Emerson's quote comments wisely upon our spiritual lives. If you create your spirituality out of your experiences and the meaning YOU see in life, then you will likely have to deal with philosophical inconsistencies. But is that really a problem? I don't think so. We can never know everything from our tiny place on this tiny planet orbiting our tiny sun in one tiny arm of the spiral of our tiny galaxy. We have to learn to accept paradox. And even if you end up in a traditional religion after making your own trail, you will have discovered the truth of your religion yourself, by creating your beliefs through your life rather than accepting them as hand-me-downs from our ancient past.
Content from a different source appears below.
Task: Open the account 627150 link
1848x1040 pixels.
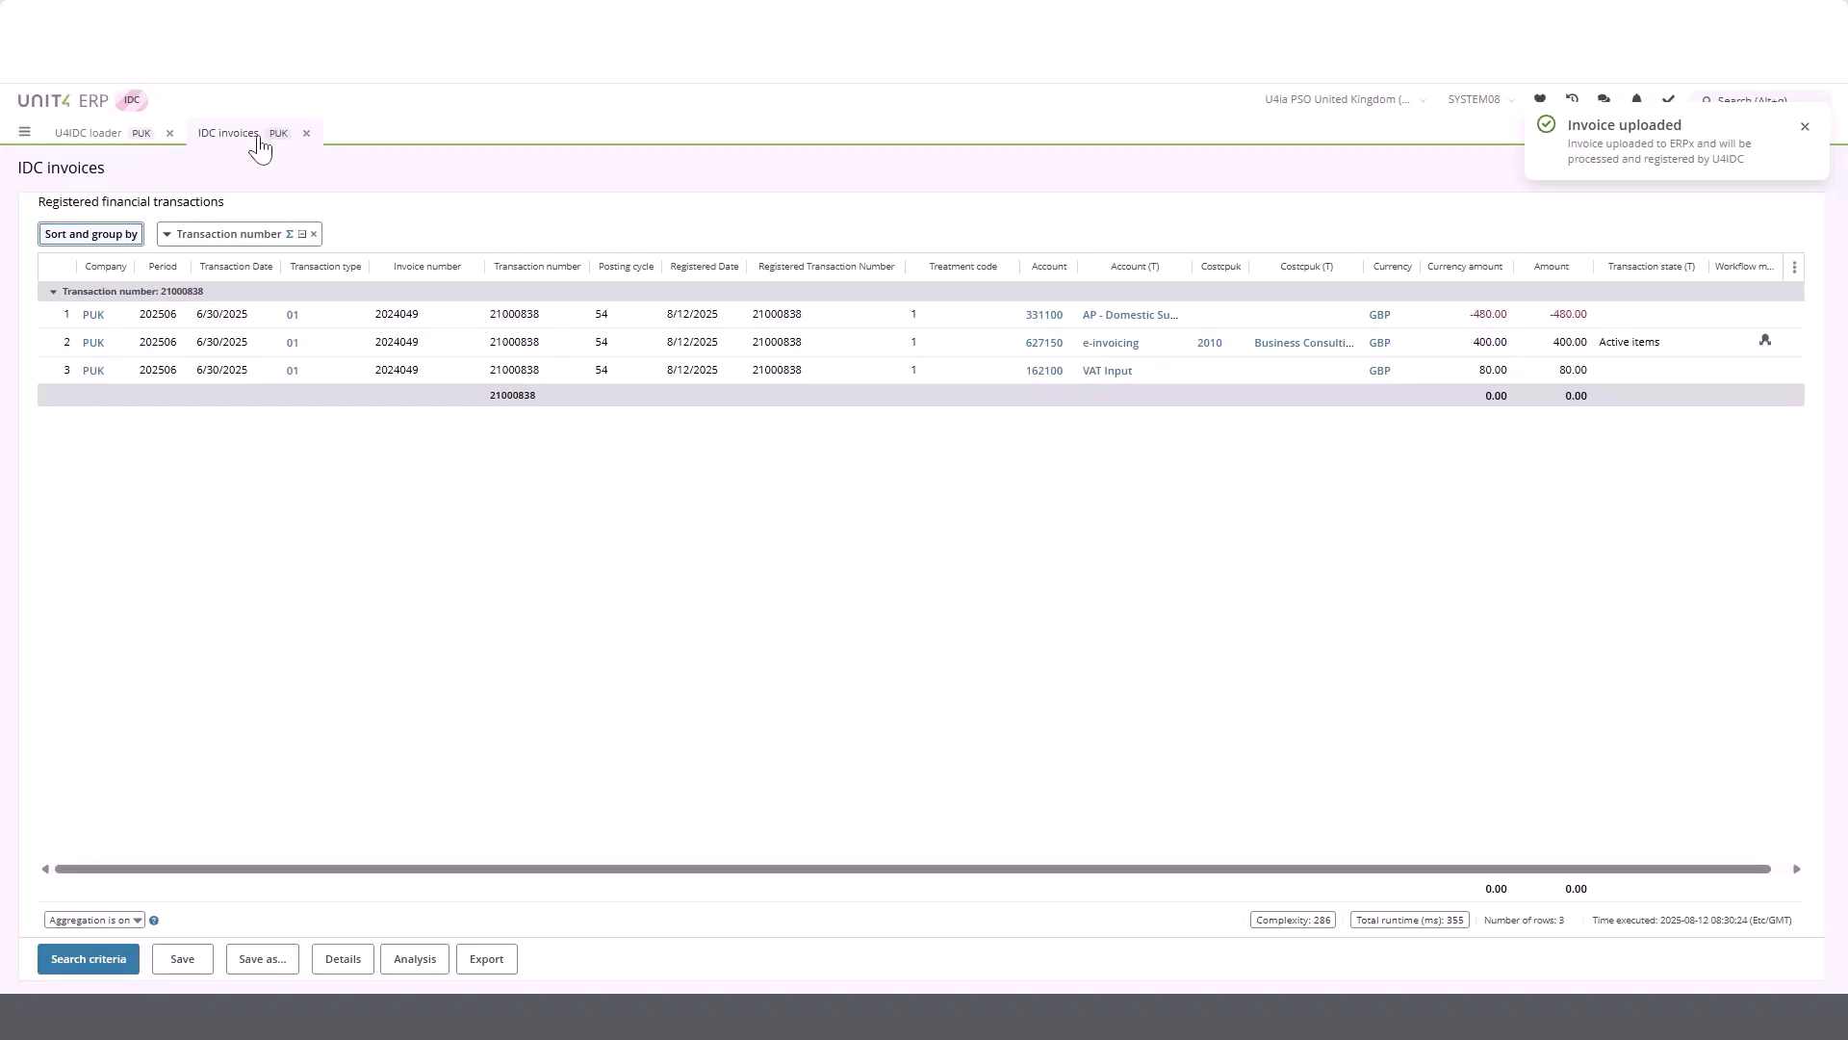Action: point(1044,342)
So I argue that Emerson's way is the only way to true spirituality, regardless of where you end up.

The people who come to religion from the outside, who choose a religion and then adopt its beliefs, are in real danger of losing the greatest thing we have on this planet--our capacity for wisdom. Blaze your own trail. Observe your life in mindfulness and see what presents itself. If nature calls to you as divine, sacred, then treat it as such. If God reaches down to you from the heavens and makes contact with your heart, grab hold of his hand and don't let go. If the wonderfully interdependent nature of all things becomes apparent to you, penetrate with unwavering insight their original nature. Do not go where the path may lead, go instead where there is no path and leave a trail.



5 comments:

Don Iannone said...

Emerson is a longtime favorite of mine. Hope you are well Mike.

Angela-Eloise said...

A beautiful post, Mike! You remind me how much I love Emerson. Something to add to the book list.
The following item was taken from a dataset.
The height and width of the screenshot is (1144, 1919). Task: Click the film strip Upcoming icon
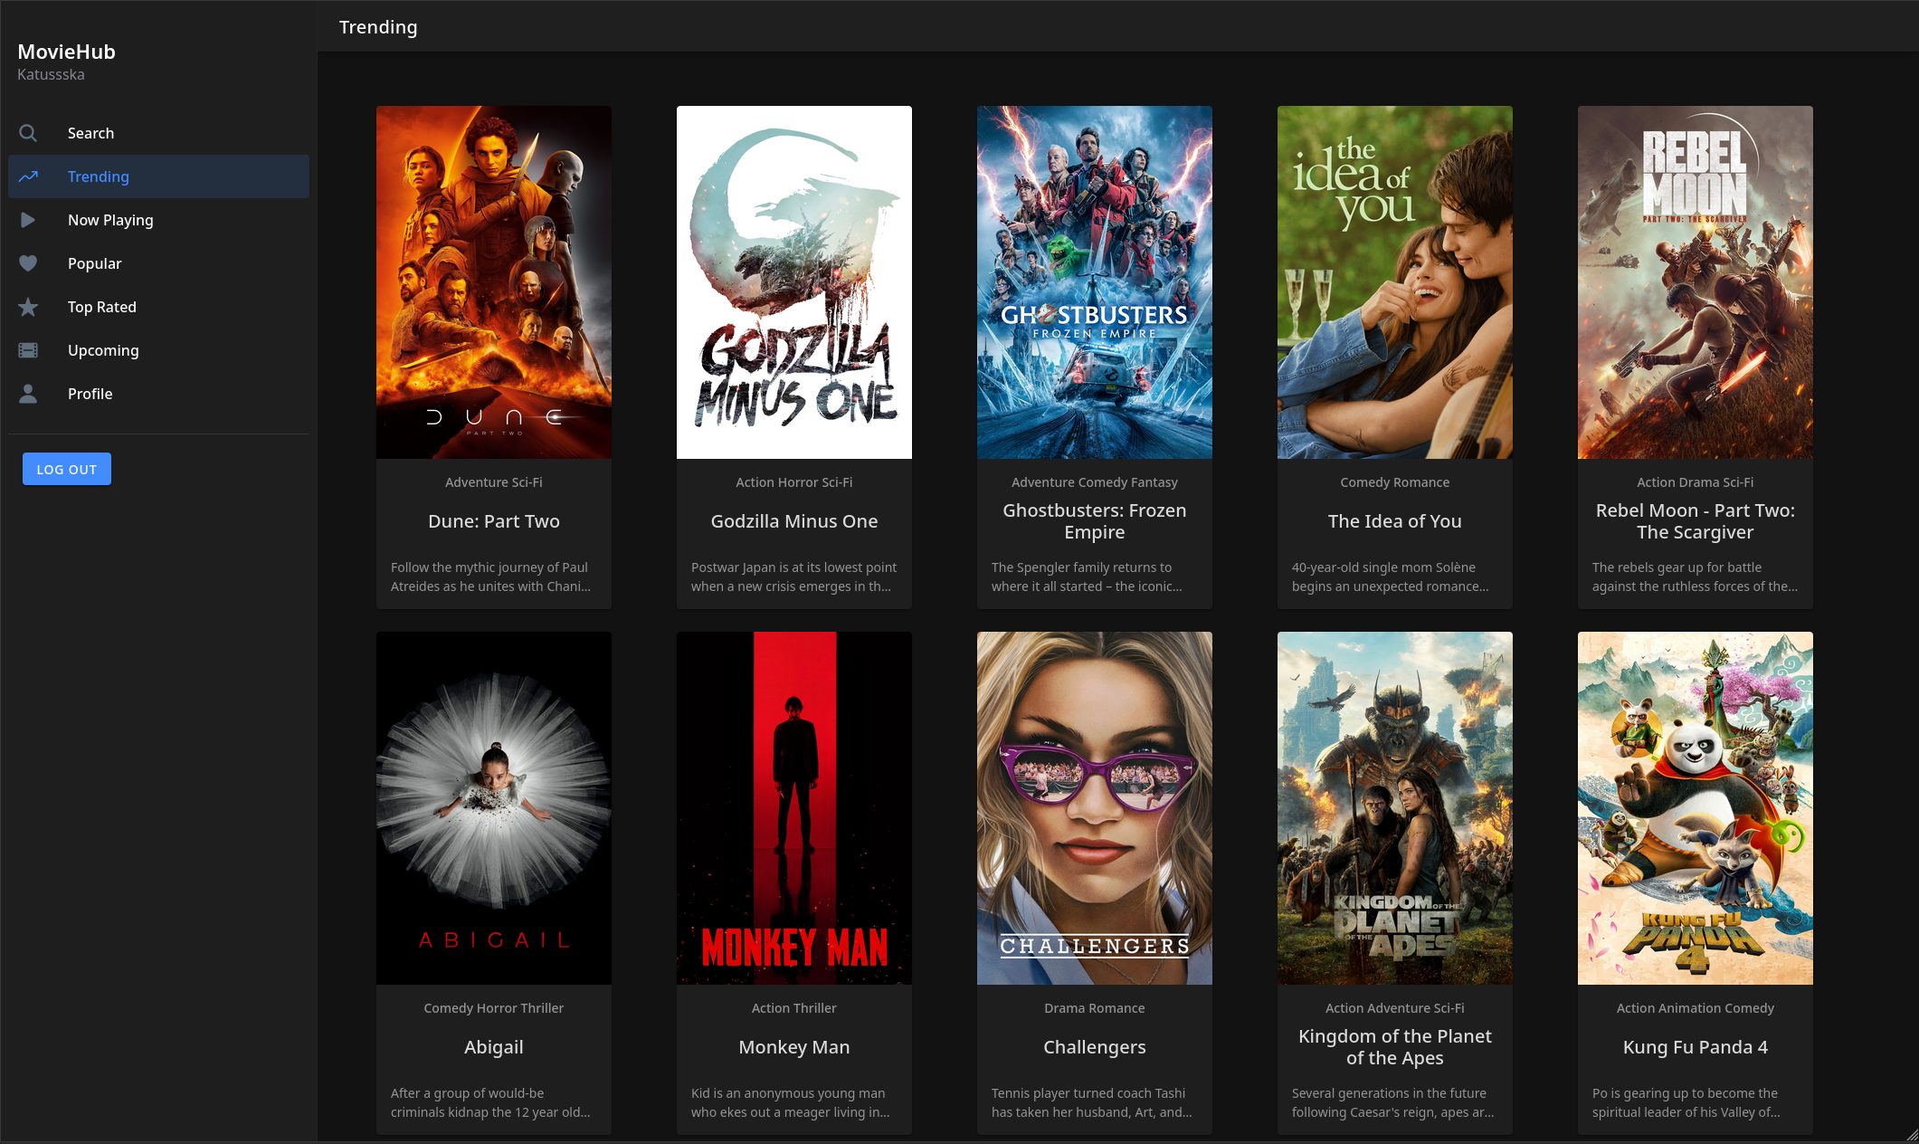point(28,350)
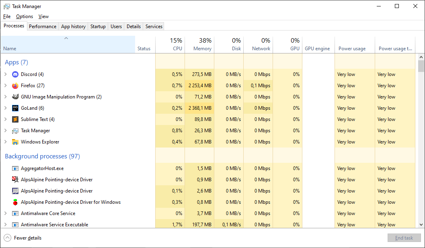The width and height of the screenshot is (425, 248).
Task: Click the Windows Explorer folder icon
Action: click(x=15, y=142)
It's interesting how your post rings so true for me, with my Pagan perspective. Wicca specifically has no dogma and so we have no choice but to think for ourselves as we follow our spiritual path. Some may criticize it as "making it up as you go along" but Wicca isn't also known as "the craft of the wise" for nothing! ;)

I particularly liked this phrase of yours: "Observe your life in mindfulness and see what presents itself." It will make a good affirmation.

Scheherazade said...

Thank you for reminding me of this...of Emerson.
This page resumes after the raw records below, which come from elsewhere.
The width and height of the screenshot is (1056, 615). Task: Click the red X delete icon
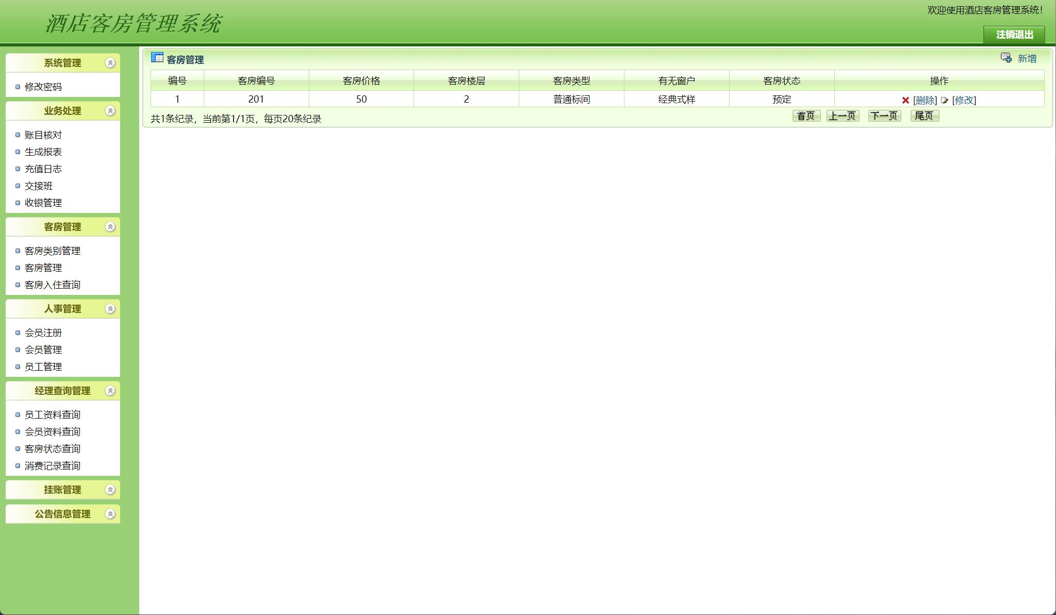click(x=905, y=101)
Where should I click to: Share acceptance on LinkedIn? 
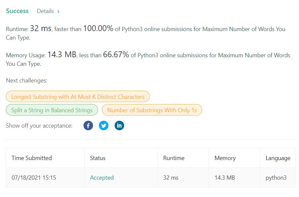click(119, 126)
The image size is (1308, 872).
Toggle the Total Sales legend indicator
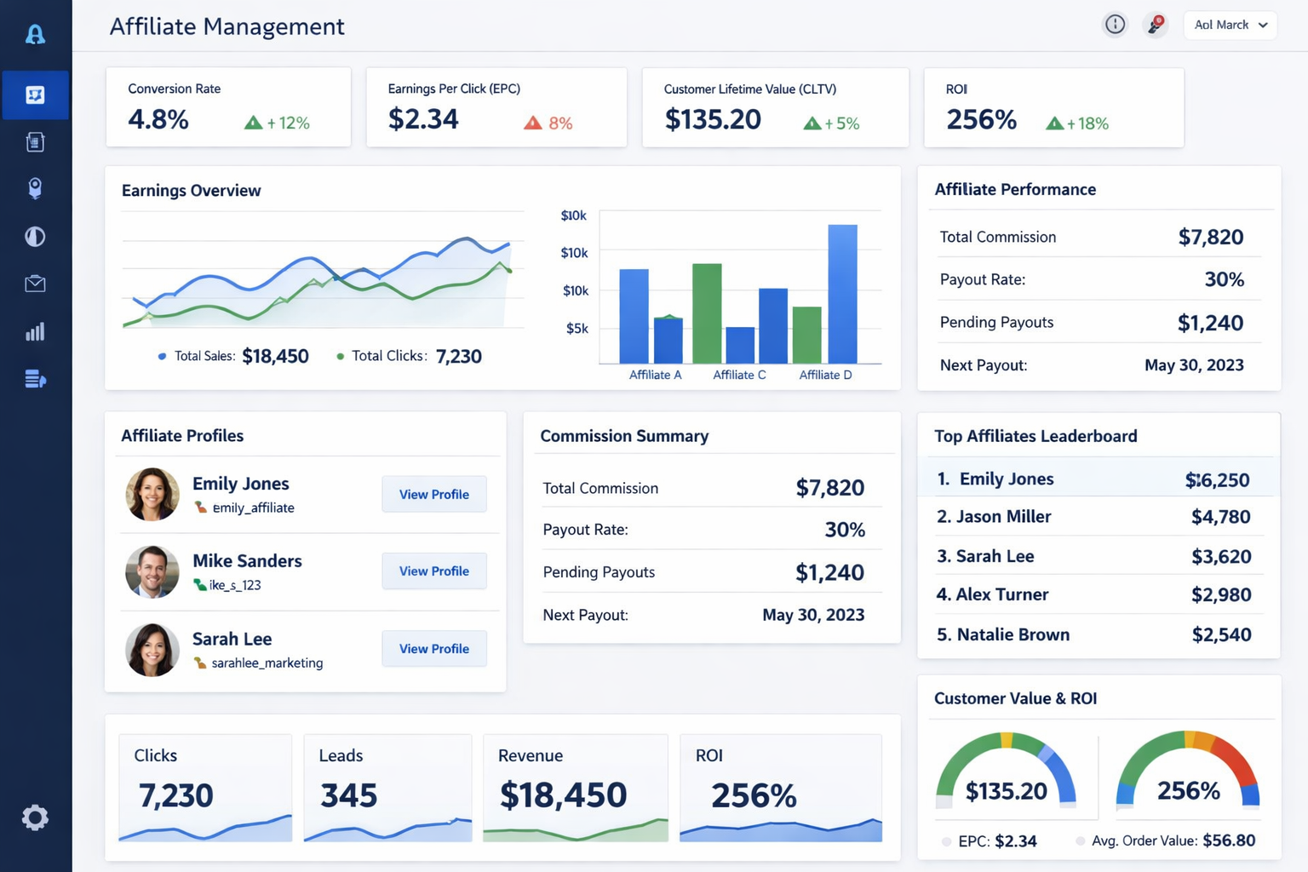tap(161, 356)
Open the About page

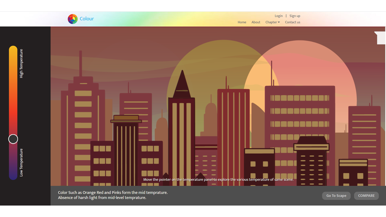(x=256, y=22)
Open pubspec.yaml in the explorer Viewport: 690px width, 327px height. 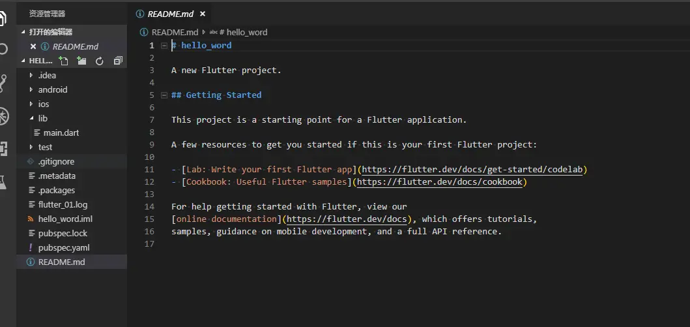click(64, 247)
And that is why the "transcendentalists" are so aptly named, eh.

Josh said...

But all too often, followers don't expend the energy to think critically about life and the meaning given to it by their religion. Rather, they fall back on the word of their chosen religious authority figure and close their minds to real wisdom...

I agree with this statement, but people don't think critically when there's no benefit in it for them. Many people simply follow what they're told because all of the thinking has alredy been done for them. They just want to believe and reap the benefits of their beliefs. Thinking critically, for some people, is a burden and has no value.

The problem is that trailblazing is like going out on a limb. No trailblazer enjoys the safety and security of those who follow a beaten path. Most people opt for the beaten path precisely for this reason.

Mike said...

Thanks all for the comments.

Don: I'm doing great. Busy with the Ph.D studies having started, but otherwise good.

Angela-Eloise: I actually thought of you while I was posting this, recalling your posts on Sojourner's site! Glad to hear it does ring true. Emerson is amazing, isn't he?

Y: Good call re: "transcendentalists"! It's good to "see" you again - it's bee awhile!

Josh: You're right on the mark. Thinking critically is hard work. I think today's short-attention-span lifestyle has spawned exactly what you've observed. Heck, I know *I* have to work toward slowing myself down, overcoming where society leads us, and I'm very conscious of the whole thing. For the people who aren't, it must be brutal. As you said, they opt for the beaten path because it's easy.